# Logo! Zustandsanzeige im Meldetext?



## logomat (5 Januar 2008)

Hallo,

bin neu hier und hab gleich mal eine Frage an die Gemeinde:

Wie kann man bei einer Siemens LOGO! in einen Meldetext eine Zustandsanzeige eines Ausgangs implementieren ?

Ich stelle mir das so vor:

Text: "Pumpe: EIN" bzw. "Pumpe: AUS" wobei das EIN/AUS natürlich dynamisch dem Zustand des tatsächlichen Ausgangs Qx entsprechen soll, so lange der Meldetext aktiv ist.

Wie man eine gemessene Temperatur zur Anzeige bringt, parametrieren etc. ist mir klar.

Vorschläge?

Viele Grüße,

Jörg


----------



## vierlagig (5 Januar 2008)

...so?


----------



## logomat (5 Januar 2008)

Hallo Vierlagig,

vielen Dank für die Antwort. Irgendwie dachte ich mir dass ich diese Antwort bekomme...

Ich möchte nicht dass je nach Zustand ein anderer Meldetext angezeigt wird.
Ich habe eine Art "Übersicht Meldetext". Der Sieht so aus:

Temp1 =  34,5°c
Temp2 =    4,7°C
Pumpe:
Heizung:

Es andelt sich dabei um EIN Meldetextfenster. Die Temperaturen kommen von zwei PT100 Sensoren und so lange der Meldetext angezeigt wird, werden diese Temperaturen auch aktualisiert.
In der Zeile "Pumpe" bzw. "Heizung" möchte ich nun erreichen dass je nach Zustand eben ein "EIN" bzw. "AUS" erscheint.

OK, mit VIER Meldetextfenstern welche entsprechend umgeschaltet werden würde ich das auch realisieren können, dies ist aber nicht mein Ziel.

Geht das denn nicht dass man da einen "Zustandstext" dynamisch während der Anzeige des Meldetextes einfügen lässt ? Temperaturen oder andere "Ax" Parameter von Blöcken gehen ja offensichtlich.

Danke für die Hilfe!

Grüße,

Jörg


----------



## vierlagig (5 Januar 2008)

also ich sehe kein problem bei vier meldetexten, maximal 10 kannste ja anlegen ...


----------



## lorenz2512 (5 Januar 2008)

hallo,
im anhang mal als beispiel, wenn dir 0 oder 1 als anzeige reichen. beispiel entzippen und laden.


----------



## vierlagig (5 Januar 2008)

lorenz2512 schrieb:


> hallo,
> im anhang mal als beispiel, wenn dir 0 oder 1 als anzeige reichen. beispiel entzippen und laden.



schöne lösung *thumbsup*


----------

Gestellte Aufgaben:
1. Übersetzen Sie den folgenden Satz aus dem Forenthread ins Englische: „Die Temperaturen kommen von zwei PT100 Sensoren und so lange der Meldetext angezeigt wird, werden diese Temperaturen auch aktualisiert.“
2. Nennen Sie sämtliche Benutzernamen, unter denen im Forenthread Beiträge veröffentlicht wurden.
3. Geben Sie aus dem Forenthread den Abschnitt von „Ich habe eine“ bis einschließlich „nicht mein Ziel.“ wortgetreu wieder.
Das anschließende Material ist für die Bearbeitung nicht erforderlich.

Quellenauszug:
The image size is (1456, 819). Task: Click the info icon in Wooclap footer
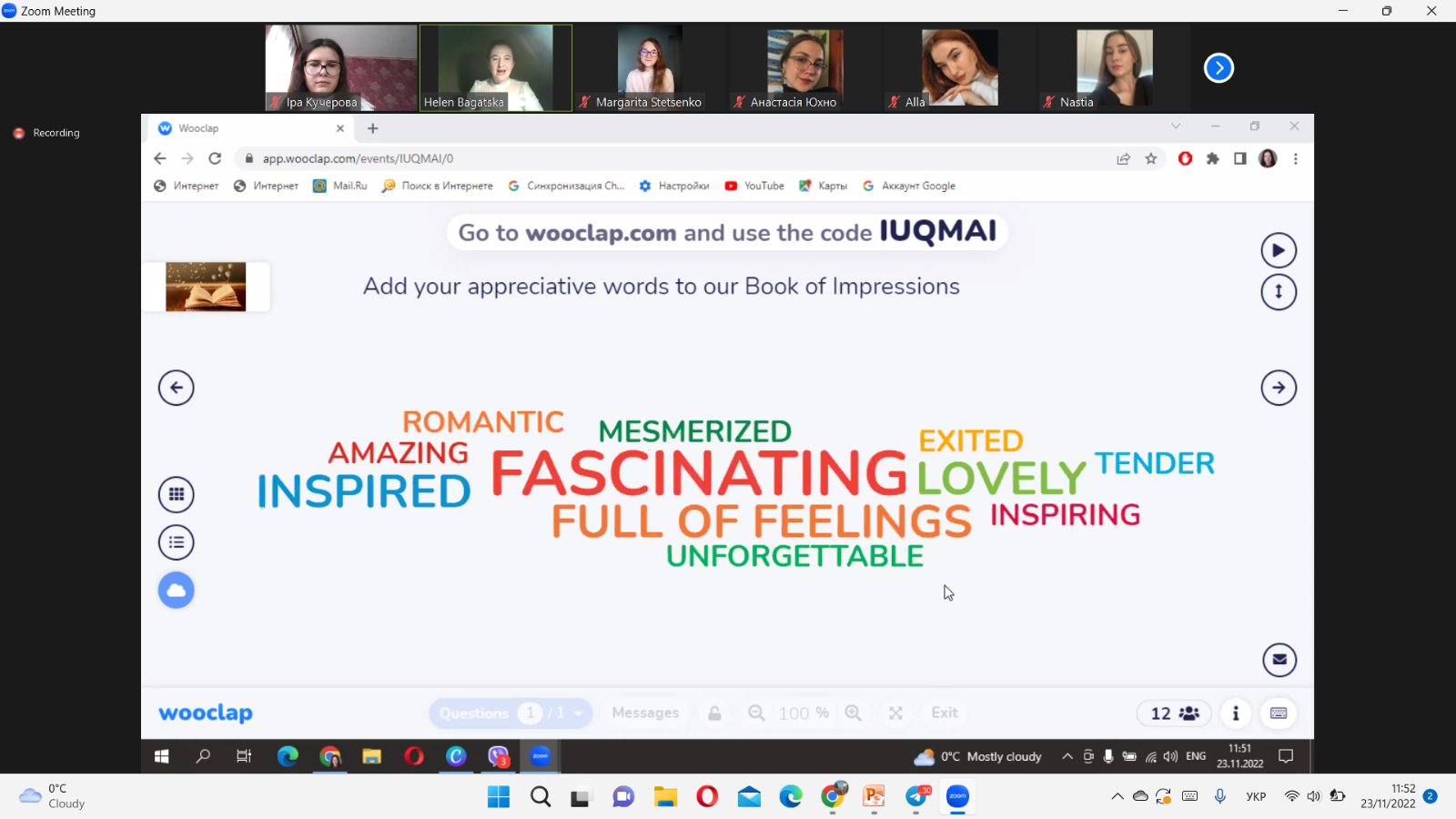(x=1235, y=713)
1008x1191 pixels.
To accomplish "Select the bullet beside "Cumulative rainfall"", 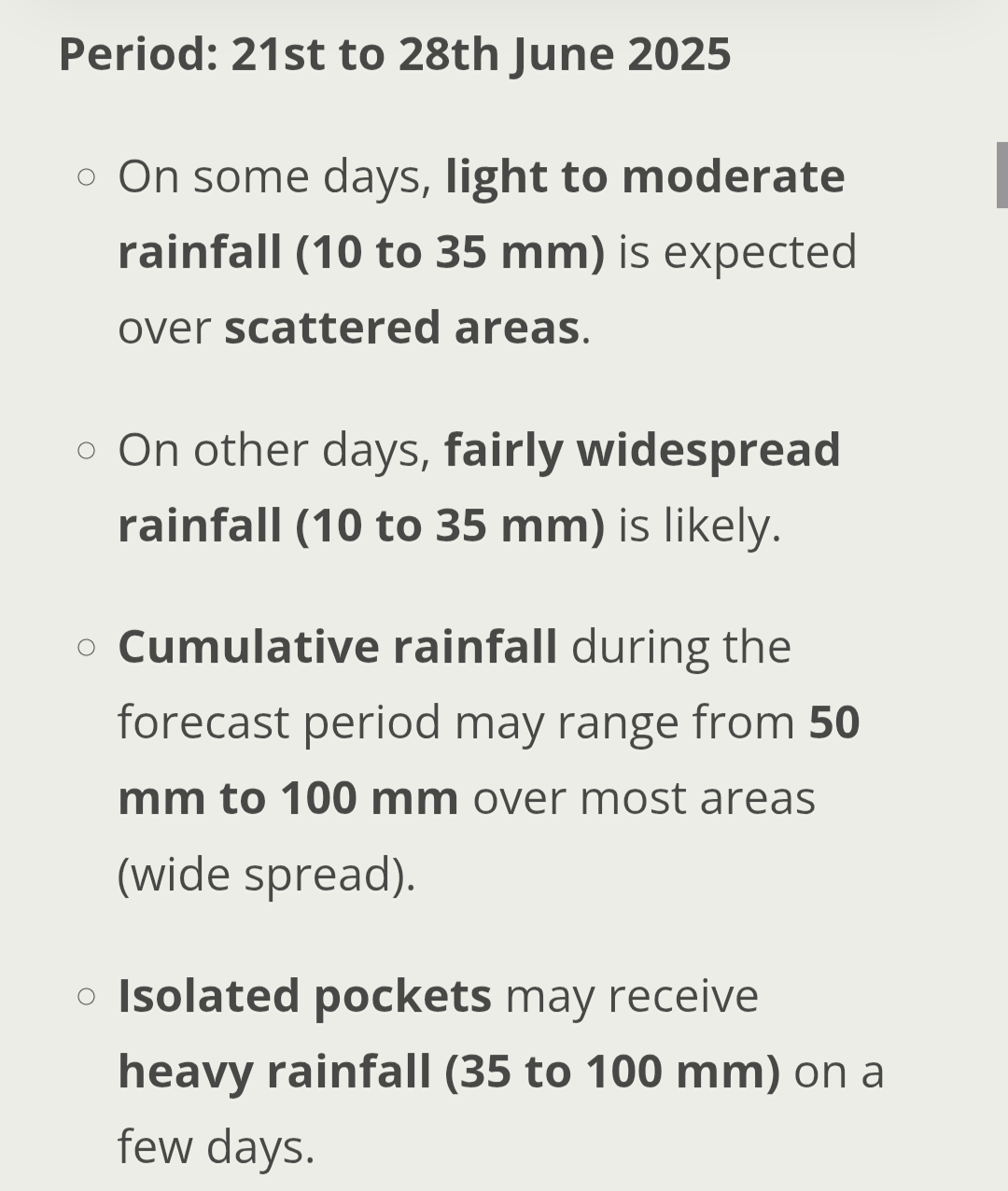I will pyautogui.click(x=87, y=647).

Lösungen je Aufgabe:
1. The temperatures come from two PT100 sensors, and as long as the message text is displayed, these temperatures are also updated.

2. logomat, vierlagig, lorenz2512

3.
Ich habe eine Art "Übersicht Meldetext". Der Sieht so aus:

Temp1 =  34,5°c
Temp2 =    4,7°C
Pumpe:
Heizung:

Es andelt sich dabei um EIN Meldetextfenster. Die Temperaturen kommen von zwei PT100 Sensoren und so lange der Meldetext angezeigt wird, werden diese Temperaturen auch aktualisiert.
In der Zeile "Pumpe" bzw. "Heizung" möchte ich nun erreichen dass je nach Zustand eben ein "EIN" bzw. "AUS" erscheint.

OK, mit VIER Meldetextfenstern welche entsprechend umgeschaltet werden würde ich das auch realisieren können, dies ist aber nicht mein Ziel.